Le dernier film du réalisateur italien Nanni Moretti, Vers un avenir radieux a été projeté lors de la cérémonie d’ouverture du 4e Festival d’Annaba du film méditerranéen, dans la soirée du mercredi 24 avril.

Nanni Moretti, 70 ans, a repris son prénom pour interpréter le personnage de Giovanni, metteur en scène en colère, dans la comédie Vers un avenir radieux (Il sol dell’avvenire) pour critiquer l’état déplorable, à ses yeux, du cinéma contemporain. Un cinéma débordant de sujets superficiels et violents et conditionné par les orientations des producteurs-diffuseurs des plateformes numériques comme Netflix. Giovanni doit réaliser un nouveau film sur un cirque hongrois qui visite l’Italie en 1956 quelques jours avant l’entrée des troupes soviétiques à Budapest en novembre de la même année pour écraser une insurrection. Ennio (Silvio Orlando), rédacteur en chef du journal l’Unita, organe officiel du PCI (Parti communiste italien), doit-il prendre position contre Moscou ou continuer à croire à l’idéal progressiste ? Dilemme. Lors d’une discussion avec l’équipe du film, un collaborateur de Giovanni s’interroge si des communistes avaient bien existé en Italie par le passé. «Les communistes ne vivaient qu’en Russie», dit-il. Giovanni lui rappelle qu’à un moment donné, le PCI compte près de deux millions d’adhérents. Le producteur français du film, au bord de la faillite, s’engage avec Giovanni même s’il paraît parfois peu convaincu par l’histoire.
 

Des idées dépassées ?

Paola (Margherita Buy), épouse de Giovanni,  produit un film d’un réalisateur plus jeune adepte des actions violentes. Le film est coproduit par les coréens. Giovanni a beau protester en assistant au tournage. Il dénonce des scènes qui heurtent le cinéma. La productrice et le réalisateur tiennent à leurs choix artistiques considérés comme vendeurs. Giovanni peine aussi à travailler avec une équipe technique qui multiplie les erreurs. Il trouve de la difficulté à rassembler sa fille et son épouse pour voir ensemble dans le salon un film à l’ancienne à la télévision en dégustant des crèmes glacées. Les deux femmes s’ennuient vite et reprennent leurs smartphones. L’épouse de Giovanni veut le quitter. «On parle de politique, de cinéma, du travail, de tout sauf de nous deux», se confie-t-elle à un psychologue. Sa fille, qui fait de la musique, s’éloigne de la maison parentale pour aller vers avec son ami. Giovanni commence à constater que ses idées sur la vie et sur le cinéma sont dépassées, voire figées. 

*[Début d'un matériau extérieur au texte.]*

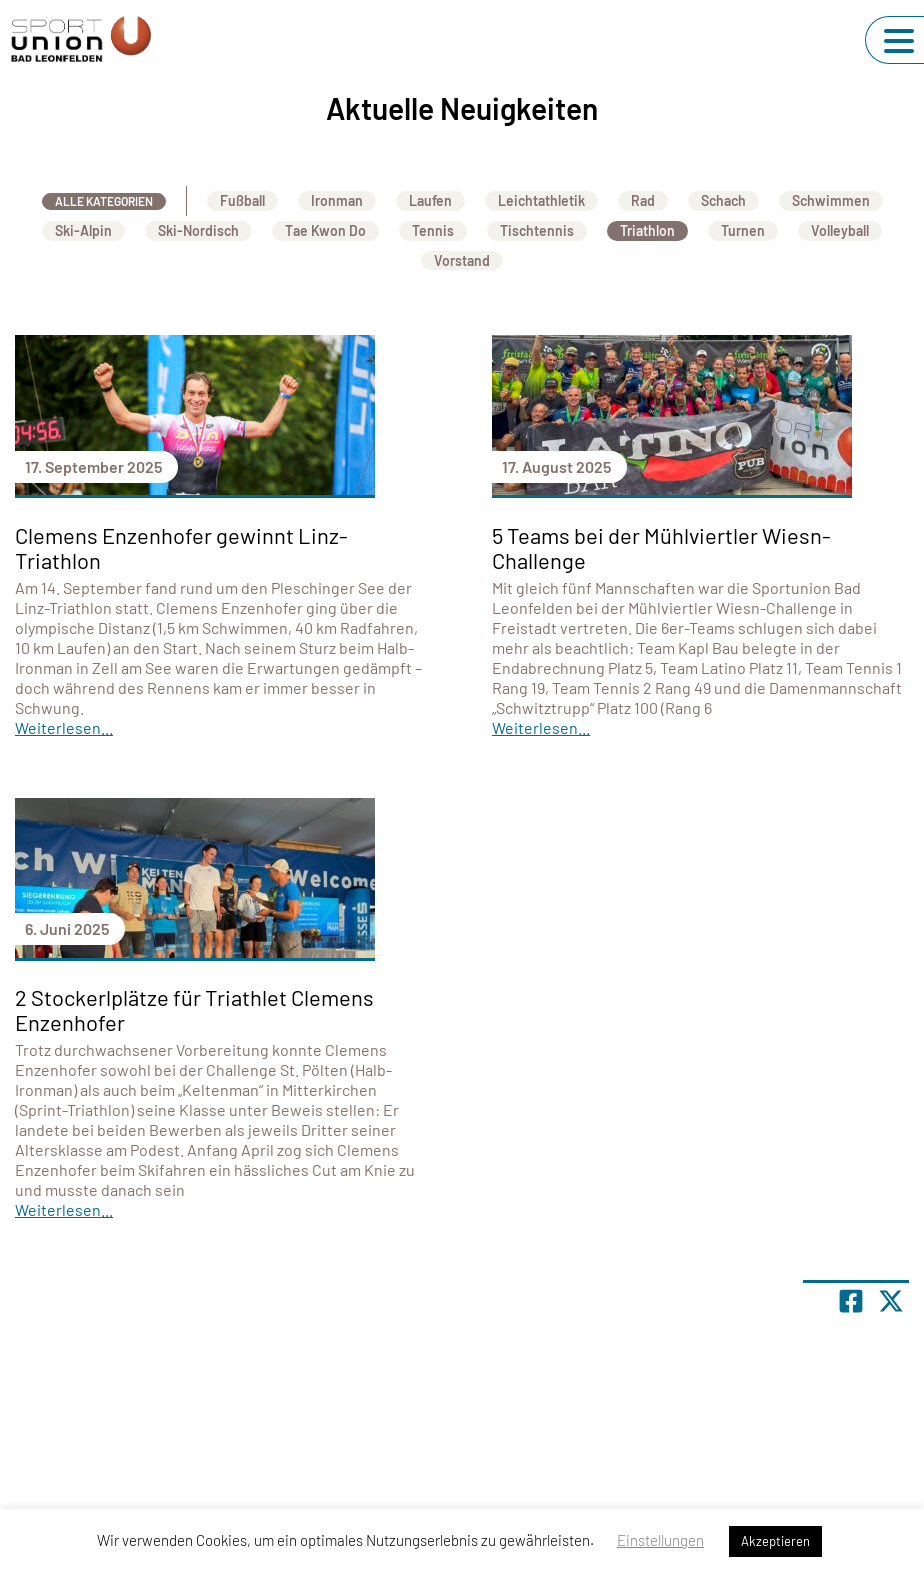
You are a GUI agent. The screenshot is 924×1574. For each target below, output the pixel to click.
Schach (723, 200)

Doit-il s’adapter à la situation ?  Il accepte à contrecœur de discuter avec des producteurs de Netflix qui lui proposent de multiplier les rebondissements dans son scénario dès les premières minutes. La discussion échoue. Giovanni refuse de céder sur ses choix et sa vision sur le cinéma. Nanni Moretti avait confié qu’il a été blessé de voir un monstre du cinéma comme Martin Scorsese accepter, en 2021, de réaliser la plateforme américaine le long métrage The Irishman (l’irlandais) sur le crime organisé des années 1940-1950 aux Etats-Unis.


«Les plateformes, c’est pour les séries»

«Les plateformes, c’est pour les séries. Les films doivent se faire pour le cinéma. Tant qu’il y aura des cinémas ouverts, je ferai des films pour le cinéma. Quand j’écris un film, je ne peux pas imaginer que je l’écris pour un gamin de 14 ans en train de le regarder sur son téléphone portable», a confié Nanni Moretti, lors d’une interview. 

Le réalisateur de La messe est finie continue donc de croire à la magie du cinéma, au cinéma authentique, le cinéma d’auteur, avec des scènes et des images gorgées d’émotions et d’invitation à la réflexion. Le grand écran est, selon lui, incontournable. Dans L’avenir sera radieux, il rend hommage au PCI qui fut le seul parti communiste au monde à dénoncer la répression par les soviétiques de la révolte des hongrois 1956.

 Nanni Moretti a fait appel à trois autres scénaristes Francesca Marciano, Valia Santella et Federica Pontremoli pour écrire un film touchant, joyeux et triste à la fois, portant une importante part autobiographique. 

Nanni Moretti croit que le cinéma peut sauver le monde, d’où son retour au passé dans une comédie piquante et sucrée à la fois pour dire, peut être, que rien n’est encore perdu. Les utopies ne sont pas mortes, autant que les rêves.